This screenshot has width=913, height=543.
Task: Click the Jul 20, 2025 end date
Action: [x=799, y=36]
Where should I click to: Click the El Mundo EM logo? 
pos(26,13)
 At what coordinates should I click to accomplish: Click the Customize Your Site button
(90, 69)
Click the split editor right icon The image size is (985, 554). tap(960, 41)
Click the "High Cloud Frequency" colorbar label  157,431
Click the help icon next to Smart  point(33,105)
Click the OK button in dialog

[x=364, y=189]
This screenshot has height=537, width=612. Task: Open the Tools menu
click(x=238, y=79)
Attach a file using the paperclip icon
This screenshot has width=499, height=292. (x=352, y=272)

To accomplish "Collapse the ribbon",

= = = = =

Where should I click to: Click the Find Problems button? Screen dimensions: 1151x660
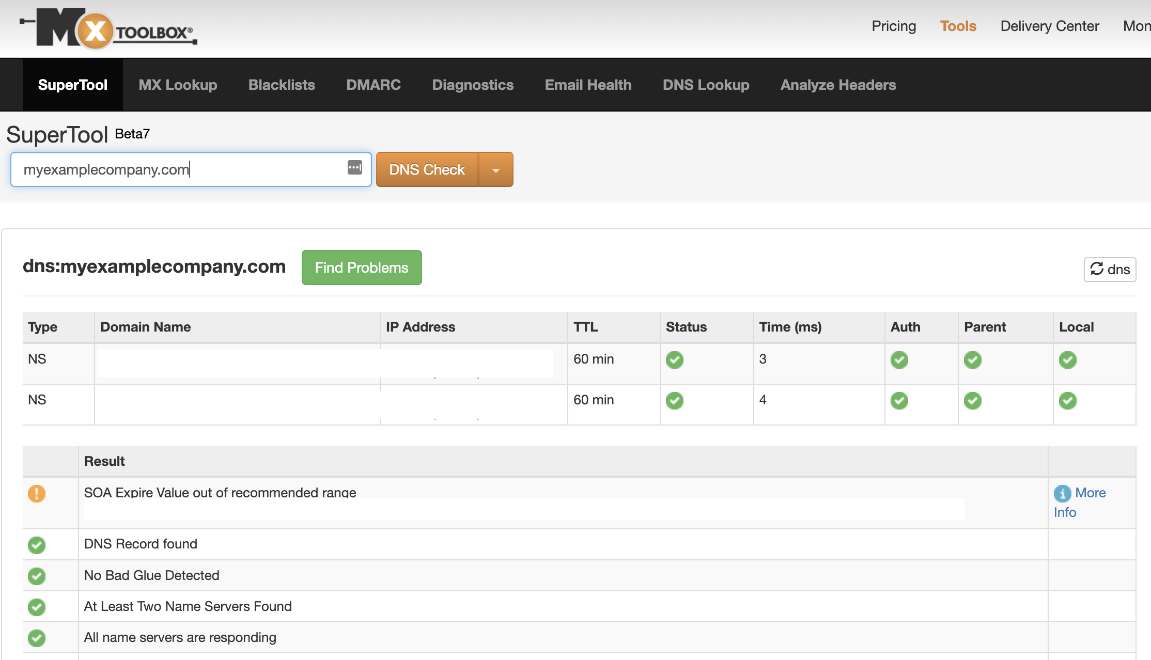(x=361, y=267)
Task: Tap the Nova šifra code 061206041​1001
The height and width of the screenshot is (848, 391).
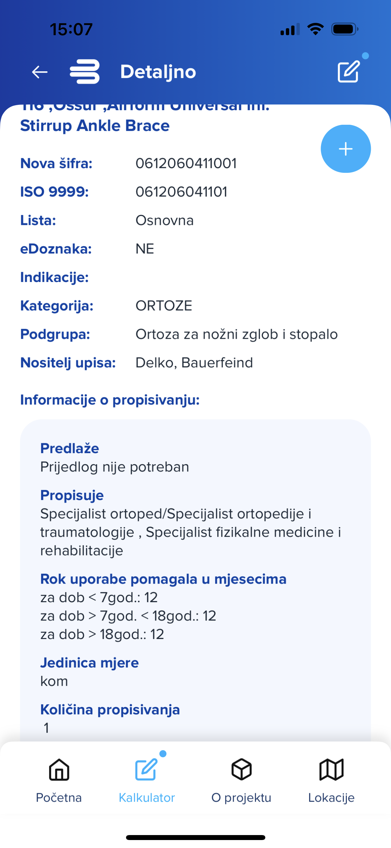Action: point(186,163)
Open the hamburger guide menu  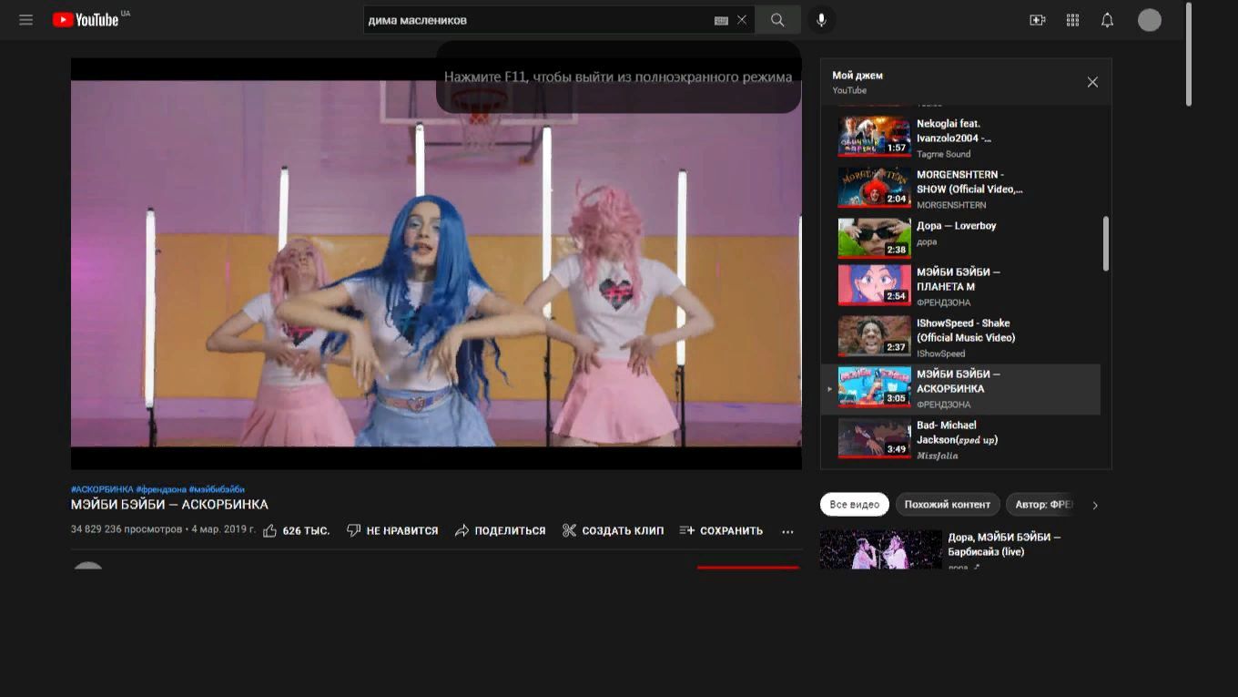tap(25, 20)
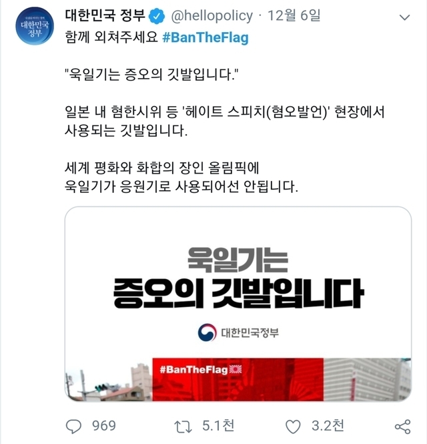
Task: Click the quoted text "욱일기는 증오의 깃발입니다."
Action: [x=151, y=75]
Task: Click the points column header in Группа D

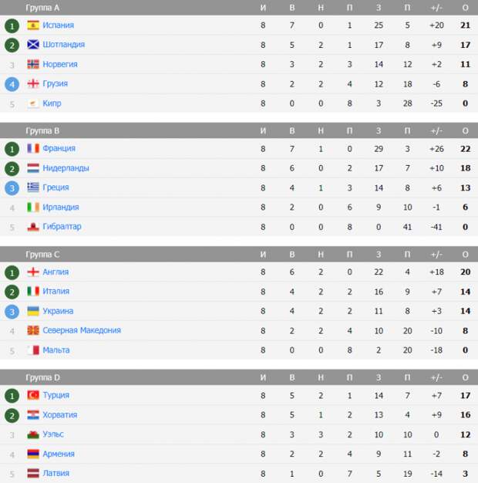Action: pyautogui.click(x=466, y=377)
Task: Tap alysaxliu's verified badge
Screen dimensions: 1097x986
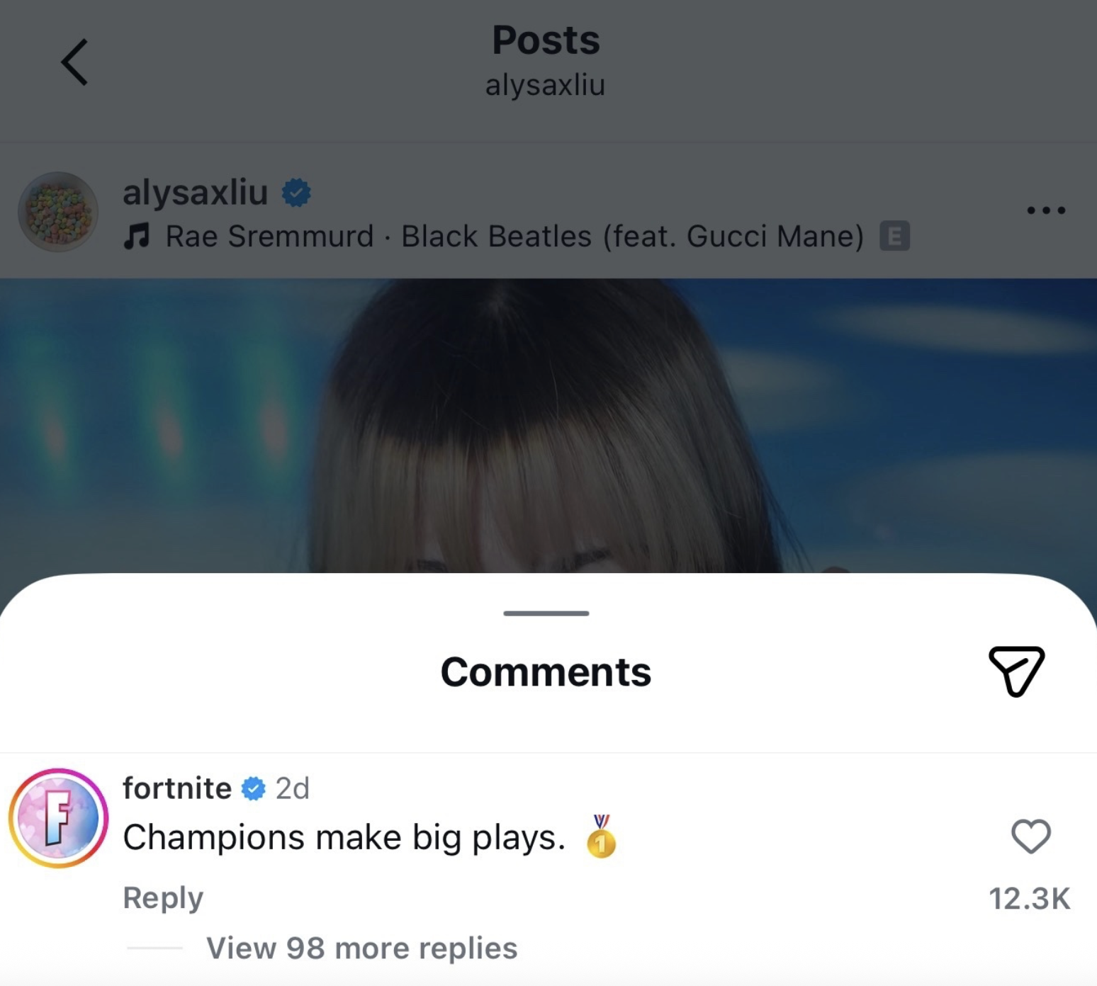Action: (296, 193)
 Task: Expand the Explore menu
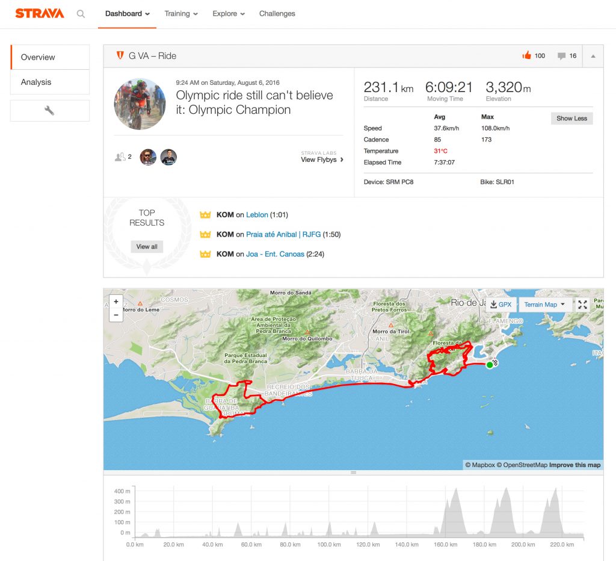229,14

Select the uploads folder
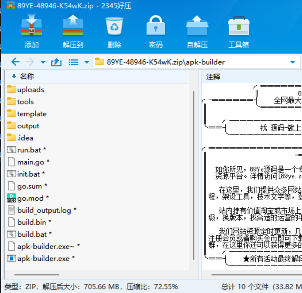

= = = = =

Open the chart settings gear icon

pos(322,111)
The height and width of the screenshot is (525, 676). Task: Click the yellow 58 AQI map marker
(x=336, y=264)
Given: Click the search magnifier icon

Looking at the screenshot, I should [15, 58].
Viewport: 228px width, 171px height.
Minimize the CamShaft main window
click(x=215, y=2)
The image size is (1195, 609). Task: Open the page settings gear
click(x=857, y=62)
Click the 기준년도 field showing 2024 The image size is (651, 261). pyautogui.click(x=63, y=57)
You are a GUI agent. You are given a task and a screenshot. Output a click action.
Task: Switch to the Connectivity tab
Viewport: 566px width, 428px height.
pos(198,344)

= = = = =

All that is wanted is the lines above between the one containing "Task: Click the points" and the one containing "Select the uploads folder", inclusive, restated word for word, with pictures omitted.

### RESULT OF THIS EXERCISE:
Task: Click the points column header in Группа D

Action: pyautogui.click(x=466, y=377)
Task: Tap alysaxliu's verified badge
Screen dimensions: 1097x986
Action: (296, 193)
 Task: Expand the Explore menu
229,14

Select the uploads folder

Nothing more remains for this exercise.